» Texto fornecido:
◇ ◇ ◇ ◇ ◇ ◇ ◇

Foi observada uma tendência semelhante na Somália. O CICV e o Crescente Vermelho Somali observaram um aumento nas admissões em seus programas de alimentação complementar este ano. Em 2020, foram atendidas 17 mil crianças desnutridas menores de cinco anos, e mulheres grávidas e lactantes nos primeiros seis meses de 2020, em comparação com 11,9 mil em todo o ano de 2019.

A expectativa é que o número de casos de desnutrição na Somália continue a subir no último trimestre de 2020, enquanto o país ainda sofre com violência, conflitos, inundações e gafanhotos, além das complicações ocasionadas pela Covid-19.

CICV/ Alyona Synenko

Enquanto isso, em Burkina Faso, onde a violência aumentou apesar da pandemia, estima-se que cerca de 2,8 milhões de pessoas, muitas obrigadas a se deslocarem de suas casas, enfrentem crises de insegurança alimentar ou pior, que isso represente um aumento de mais de 200% em relação ao mesmo período do ano passado, de acordo com a Classificação Integrada de Fases da Segurança Alimentar (Escala IPC).

Em uma pesquisa SMART realizada em agosto de 2020 em 11 municípios foi, possível identificar que 11% das crianças menores de cinco anos e mulheres grávidas e lactantes sofrem de desnutrição aguda moderada e 3% sofrem de desnutrição aguda grave.

"O nível de fome está aumentando perigosamente devido à violência, à falta de acesso a terras aráveis, e às estratégias de adaptação frágeis como a venda de bens domésticos e gado. Isso se tornou ainda pior com as inundações e secas cíclicas deste ano", disse o coordenador de segurança econômica do CICV em Burkina Faso, Mathew Kenyanjui.

No Chade, a situação se agravou drasticamente em 2020, devido à situação de segurança altamente volátil em partes do país, que forçou as pessoas a deixarem suas casas, muitas vezes mais de uma vez. A Covid-19 e os choques climáticos, como secas e inundações, também contribuíram. Na região do Lago Chade, estima-se que 65% das famílias no país vivem com apenas USD 2 por dia.

◇ ◇ ◇ ◇ ◇ ◇ ◇

» Dados fornecidos:

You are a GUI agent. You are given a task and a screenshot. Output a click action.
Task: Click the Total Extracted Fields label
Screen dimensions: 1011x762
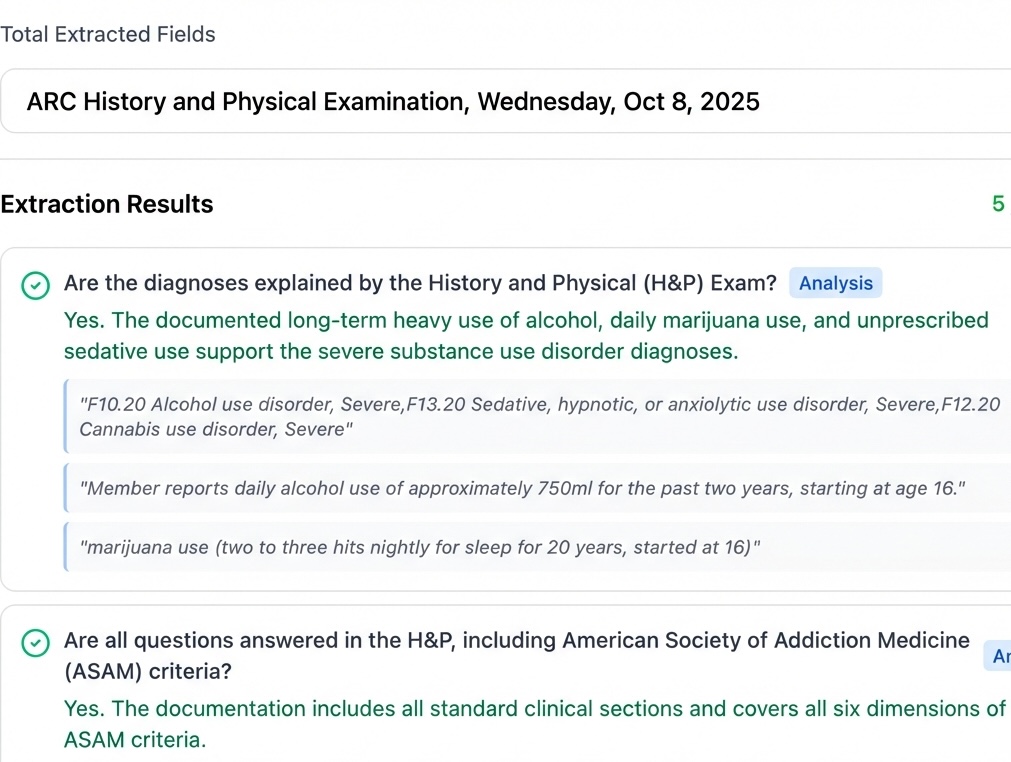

◇ ◇ ◇ ◇ ◇ ◇ ◇

» Objetivo do exercício: Diga se cada afirmação concorda com o texto sobre a fome na África: (a) Em Burkina Faso, a violência diminuiu durante a pandemia. (b) A pesquisa SMART de agosto de 2020 foi feita em 11 municípios. (c) Na Somália, a expectativa é que os casos de desnutrição caiam no último trimestre de 2020. Responda sim ou não e cite as palavras do texto que decidem.

» Resposta do exercício:
(a) Não: "onde a violência aumentou apesar da pandemia".
(b) Sim: "realizada em agosto de 2020 em 11 municípios".
(c) Não: "continue a subir no último trimestre de 2020".